1 file changed, 131 insertions(+)

diff -rup -X /usr/src/patchset-0.6/bin//dontdiff linux-2.6.22-rc4-mm2-020_isolate_nolock/mm/vmstat.c linux-2.6.22-rc4-mm2-105_measure_fragmentation/mm/vmstat.c
--- linux-2.6.22-rc4-mm2-020_isolate_nolock/mm/vmstat.c 2007-06-13 23:43:12.000000000 +0100
+++ linux-2.6.22-rc4-mm2-105_measure_fragmentation/mm/vmstat.c 2007-06-15 16:25:55.000000000 +0100
@@ -625,6 +625,135 @@ static void pagetypeinfo_showmixedcount_
#endif /* CONFIG_PAGE_OWNER */

/*
+ * Calculate the number of free pages in a zone and how many contiguous
+ * pages are free and how many are large enough to satisfy an allocation of
+ * the target size
+ */
+void calculate_freepages(struct zone *zone, unsigned int target_order,
+ unsigned long *ret_freepages,
+ unsigned long *ret_areas_free,
+ unsigned long *ret_suitable_areas_free)
+{
+ unsigned int order;
+ unsigned long freepages;
+ unsigned long areas_free;
+ unsigned long suitable_areas_free;
+
+ freepages = areas_free = suitable_areas_free = 0;
+ for (order = 0; order < MAX_ORDER; order++) {
+ unsigned long order_areas_free;
+
+ /* Count number of free blocks */
+ order_areas_free = zone->free_area[order].nr_free;
+ areas_free += order_areas_free;
+
+ /* Count free base pages */
+ freepages += order_areas_free << order;
+
+ /* Count the number of target_order sized free blocks */
+ if (order >= target_order)
+ suitable_areas_free += order_areas_free <<
+ (order - target_order);
+ }
+
+ *ret_freepages = freepages;
+ *ret_areas_free = areas_free;
+ *ret_suitable_areas_free = suitable_areas_free;
+}
+
+/*
+ * Return an index indicating how much of the available free memory is
+ * unusable for an allocation of the requested size. A value towards 100
+ * implies that the majority of free memory is unusable and compaction
+ * may be required.
+ */
+int unusable_free_index(struct zone *zone, unsigned int target_order)
+{
+ unsigned long freepages, areas_free, suitable_areas_free;
+
+ calculate_freepages(zone, target_order,
+ &freepages, &areas_free, &suitable_areas_free);
+
+ /* No free memory is interpreted as all free memory is unusable */
+ if (freepages == 0)
+ return 100;
+
+ return ((freepages - (suitable_areas_free << target_order)) * 100) /
+ freepages;
+}
+
+/*
+ * Return the external fragmentation index for a zone.
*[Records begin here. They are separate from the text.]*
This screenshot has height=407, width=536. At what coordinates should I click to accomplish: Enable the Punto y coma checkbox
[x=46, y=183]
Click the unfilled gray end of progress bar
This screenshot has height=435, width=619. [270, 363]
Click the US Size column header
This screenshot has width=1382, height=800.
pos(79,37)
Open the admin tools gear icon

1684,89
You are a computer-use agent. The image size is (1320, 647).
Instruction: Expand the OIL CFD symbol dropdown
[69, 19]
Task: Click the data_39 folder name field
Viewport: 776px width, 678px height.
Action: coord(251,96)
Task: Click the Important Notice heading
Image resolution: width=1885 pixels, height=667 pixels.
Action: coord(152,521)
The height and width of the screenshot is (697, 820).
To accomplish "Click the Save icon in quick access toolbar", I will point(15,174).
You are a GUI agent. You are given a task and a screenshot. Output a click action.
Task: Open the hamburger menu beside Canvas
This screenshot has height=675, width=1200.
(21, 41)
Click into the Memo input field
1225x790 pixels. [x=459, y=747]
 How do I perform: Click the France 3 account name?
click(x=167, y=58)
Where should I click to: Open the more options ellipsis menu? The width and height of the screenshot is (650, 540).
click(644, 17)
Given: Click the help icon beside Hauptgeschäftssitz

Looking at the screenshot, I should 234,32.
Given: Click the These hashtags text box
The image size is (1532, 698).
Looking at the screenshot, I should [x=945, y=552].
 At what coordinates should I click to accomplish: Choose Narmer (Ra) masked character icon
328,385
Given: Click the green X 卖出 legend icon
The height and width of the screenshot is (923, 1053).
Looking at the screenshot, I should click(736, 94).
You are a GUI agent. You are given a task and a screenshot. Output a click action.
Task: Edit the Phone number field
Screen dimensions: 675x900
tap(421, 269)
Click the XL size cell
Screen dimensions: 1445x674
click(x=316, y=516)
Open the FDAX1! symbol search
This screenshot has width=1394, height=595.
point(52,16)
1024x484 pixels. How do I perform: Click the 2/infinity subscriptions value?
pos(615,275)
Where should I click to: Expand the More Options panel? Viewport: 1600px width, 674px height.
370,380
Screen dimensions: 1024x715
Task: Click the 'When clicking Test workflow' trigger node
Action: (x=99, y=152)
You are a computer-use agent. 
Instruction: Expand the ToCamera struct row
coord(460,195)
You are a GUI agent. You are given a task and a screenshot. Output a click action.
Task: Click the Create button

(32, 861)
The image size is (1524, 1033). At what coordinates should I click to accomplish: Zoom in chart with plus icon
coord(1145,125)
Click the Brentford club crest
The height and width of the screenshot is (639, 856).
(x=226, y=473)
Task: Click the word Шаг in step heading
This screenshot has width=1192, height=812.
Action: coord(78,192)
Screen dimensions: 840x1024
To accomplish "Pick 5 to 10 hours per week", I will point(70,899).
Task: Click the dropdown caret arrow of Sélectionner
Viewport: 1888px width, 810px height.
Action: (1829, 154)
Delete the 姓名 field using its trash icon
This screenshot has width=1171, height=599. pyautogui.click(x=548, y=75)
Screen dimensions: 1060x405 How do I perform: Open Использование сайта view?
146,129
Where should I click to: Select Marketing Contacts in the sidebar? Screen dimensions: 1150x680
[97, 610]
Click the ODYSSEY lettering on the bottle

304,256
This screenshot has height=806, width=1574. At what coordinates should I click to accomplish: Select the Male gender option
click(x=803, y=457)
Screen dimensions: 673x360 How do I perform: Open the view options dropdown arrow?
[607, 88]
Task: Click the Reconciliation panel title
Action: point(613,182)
Values towards 100
+ * imply the allocation failure was due to external fragmentation. Values
+ * towards 0 imply the failure was due to lack of memory. The value is only
+ * useful when an allocation of the requested order would fail and it does
+ * not take into account pages free on the pcp list.
+ */
+int fragmentation_index(struct zone *zone, unsigned int target_order)
+{
+ unsigned long freepages, areas_free, suitable_areas_free;
+
+ calculate_freepages(zone, target_order,
+ &freepages, &areas_free, &suitable_areas_free);
+
+ /* An allocation succeeding implies this index has no meaning */
+ if (suitable_areas_free)
+ return -1;
+
+ return 100 - ((freepages / (1 << target_order)) * 100) / areas_free;
+}
+
+static void pagetypeinfo_showunusable_print(struct seq_file *m,
+ pg_data_t *pgdat, struct zone *zone)
+{
+ unsigned int order;
+
+ seq_printf(m, "Node %4d, zone %8s %19s",
+ pgdat->node_id,
+ zone->name, " ");
+ for (order = 0; order < MAX_ORDER; ++order)
+ seq_printf(m, "%6d ", unusable_free_index(zone, order));
+
+ seq_putc(m, '\n');
+}
+
+/* Print out percentage of unusable free memory at each order */
+static int pagetypeinfo_showunusable(struct seq_file *m, void *arg)
+{
+ pg_data_t *pgdat = (pg_data_t *)arg;
+
+ seq_printf(m, "\nPercentage unusable free memory at order\n");
+ walk_zones_in_node(m, pgdat, pagetypeinfo_showunusable_print);
+
+ return 0;
+}
+
+static void pagetypeinfo_showfragmentation_print(struct seq_file *m,
+ pg_data_t *pgdat, struct zone *zone)
+{
+ unsigned int order;
+
+ seq_printf(m, "Node %4d, zone %8s %19s",
+ pgdat->node_id,
+ zone->name, " ");
+ for (order = 0; order < MAX_ORDER; ++order)
+ seq_printf(m, "%6d ", fragmentation_index(zone, order));
+
+ seq_putc(m, '\n');
+}
+
+/* Print the fragmentation index at each order */
+static int pagetypeinfo_showfragmentation(struct seq_file *m, void *arg)
+{
+ pg_data_t *pgdat = (pg_data_t *)arg;
+
+ seq_printf(m, "\nFragmentation index\n");
+ walk_zones_in_node(m, pgdat, pagetypeinfo_showfragmentation_print);
+
+ return 0;
+}
+
+/*
* Print out the number of pageblocks for each migratetype that contain pages
* of other types. This gives an indication of how well fallbacks are being
* contained by rmqueue_fallback(). It requires information from PAGE_OWNER
@@ -656,6 +785,8 @@ static int pagetypeinfo_show(struct seq_
seq_printf(m, "Pages per block: %lu\n", pageblock_nr_pages);
seq_putc(m, '\n');
pagetypeinfo_showfree(m, pgdat);
+ pagetypeinfo_showunusable(m, pgdat);
+ pagetypeinfo_showfragmentation(m, pgdat);
pagetypeinfo_showblockcount(m, pgdat);
pagetypeinfo_showmixedcount(m, pgdat);

2007-06-18 09:30:26

by Mel Gorman

[permalink] [raw]

Subject: [PATCH 5/7] Introduce a means of compacting memory within a zone

This patch is the core of the memory compaction mechanism. It compacts memory
in a zone such that movable pages are relocated towards the end of the zone.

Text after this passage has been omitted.